● Extract provided:
Personally, I would prefer to stick to Japanese/US/English bikes as they are easier to find part for. Italian and French frames often pose problems due to odd sized fittings. Steer clear unless you are passionate about, say, old Peugots. Brands I would look for: Univega, Fuji, Trek, Nishiki, Centurian, Schwinn (japanese made ones), Bridgestone, Raliegh. I've got a spread sheet with some frame specs of some of the older bikes (mostly Treks) here:
http://home.comcast.net/~pinnah/DirtbagPinner/bikes/bikes.html


I'm also a big fan of low trail bikes as I think they deal with bumps better. The classic old-school Sport Touring design used 73 degree parallel angles with 5.5 cm of fork rake. You can often eyeball this just by looking at the sweep of the fork.

Regarding your desire for 700c wheels, remember they weren't that popular back in the day. Most bikes were set up for 27" wheels and some convert down to 700c better than others. In general, I would avoid trying to convert any 27" bike with cantilevers to 700c. The abillity to do this will depend on the placement of the bosses. There can still be problems with caliper brake frames depending on where the boss is. In general, you are looking for a bike in which the brake pads are near the center of the adjustment range for a normal long reach brake (47 - 57 mm) when set with 27" wheels. This will generally allow you to move to 700c wheels by moving the pads down to the bottom of the 57mm range. Old Treks have a good reputation in this manner.

BTW, I'm a big fan of Weinmann/DiaCompe center pulls for this sort of application.

Grand Bois
05-10-06, 07:57 AM
How about eBay item # 724090499? I'd bid on it myself if it was smaller.

● Aim A:
Answer these questions from the post about choosing older bikes, one answer per line, marked (i), (ii), (iii):
(i) What frame angles and fork rake did the classic old-school Sport Touring design use?
(ii) What is the adjustment range given for a normal long reach brake?
(iii) Which center pull brakes does the writer favor for this sort of application?
The post above and the stored entries that follow have no connection to each other.

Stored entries
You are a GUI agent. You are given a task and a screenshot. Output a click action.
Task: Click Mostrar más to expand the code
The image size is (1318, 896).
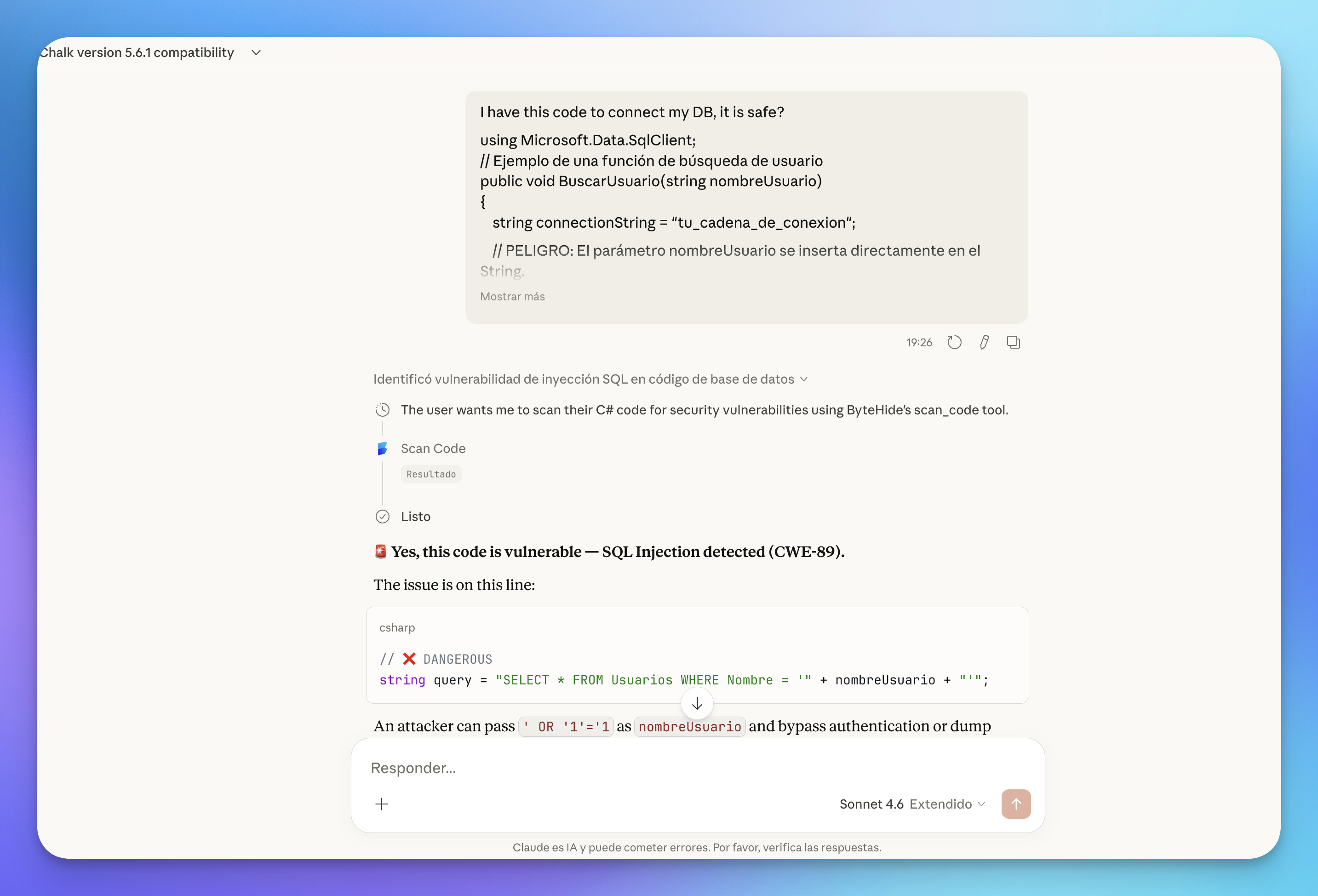[x=512, y=296]
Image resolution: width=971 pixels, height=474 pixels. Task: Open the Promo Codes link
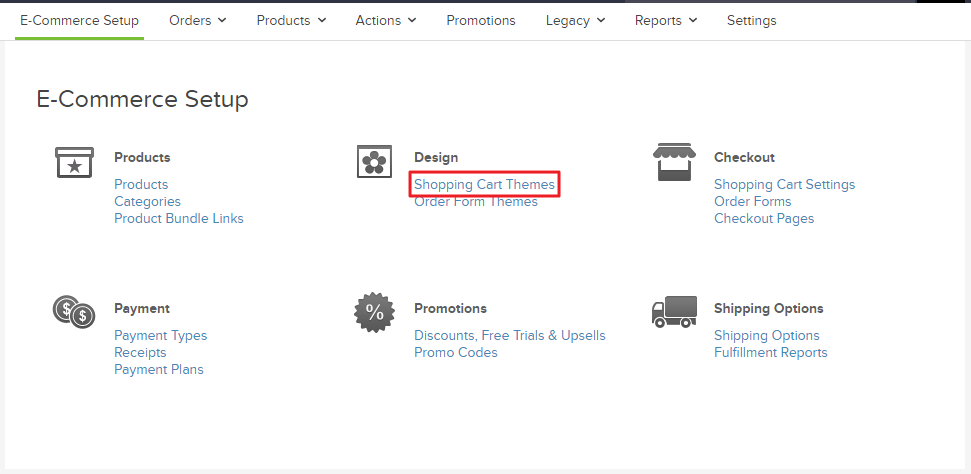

● Aim B:
Reproduce every line of the stored entries word for word, leaving the pictures out of your answer.

● Expected output A:
(i) 73 degree parallel angles with 5.5 cm of fork rake
(ii) 47 - 57 mm
(iii) Weinmann/DiaCompe center pulls

● Expected output B:
You are a GUI agent. You are given a task and a screenshot. Output a click action.
Task: Click Mostrar más to expand the code
The image size is (1318, 896).
[x=512, y=296]
Image resolution: width=971 pixels, height=474 pixels. Task: Open the Promo Codes link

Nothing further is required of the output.